A written conversation between Barbara Matijević and Kerstin Schroth 

In Forecasting you switch around the established notion of the laptop being the prolongation of our body. How do you see in your work the relation between this object and the body?

Another established notion is that our neurological processes have changed due to digital revolution. People today are sophisticated enough to make quite large leaps of cognition from small amounts of information, yet theatre performances rarely feel as if they were made for the information age. With Forecasting, we wanted to challenge this.

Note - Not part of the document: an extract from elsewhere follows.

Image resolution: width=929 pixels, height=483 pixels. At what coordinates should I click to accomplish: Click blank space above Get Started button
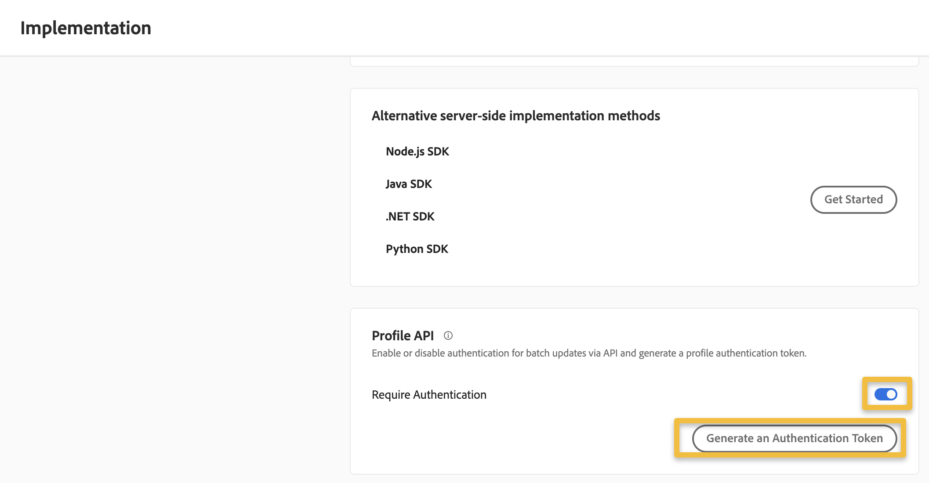853,149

The show is based on a tension between the images of the bodies on the screen and my own, physically present body on the stage. The spectator is forced to rapidly switch between these two different registers of perception, between these two different spatial and temporal coordinates. This is what we naturally do when we surf the internet in our living room, but what happens when this occurs on a theatre stage and we experience it collectively? It’s about finding a form that fits the modern age, about diving into contemporary narratives in a modular form. One might call it narrative surfing. It might be seen as the modern form of epic theatre.

What does the Web represent for you?

In our work as artists, we use the Web as a storage of humanity’s stories and artefacts, like a never-ending museum without walls, in which the only ticket to pay is the one to stay connected.

To make our shows, we act like curators, handpicking items and arranging them into new relationships.

We use theatre as a place for decoding how the all-pervasive presence of the web is changing us, a place in which it is possible to take a step back and collectively observe the new stories, metaphors and ways of being in the world that emerge as the result of our online immersion.

Forecasting has become even more actual during the continuing pandemic we are going through. During the lockdown, almost everybody was left with the fact that nearly all interaction with other people happened via the virtual world. What did this period of physical distancing create in you and your work?

It confirmed my belief that online communication, apart from creating various kinds of problems, is also capable of creating a new kind of proximity, a different kind of intimacy.

I think that during the lockdown, many people discovered just how much is possible to convey through a screen.

Many times in our online research we have been overwhelmed by the raw, direct emotions coming from videos posted by people sharing some experience in their life, be it a struggle with an illness, with an ideology or with some DIY project.

People enjoy connecting to a field much larger than their immediate surroundings and benefiting from the feedback of anonymous users worldwide.

This kind of intimate sharing with complete strangers on the internet has often been the trigger for our work, because it is similar to the relationship between theatre makers and their audience.

At this point in history, it feels like our minds and bodies are in the process of developing a new kind of sensory language in response to digital proximity.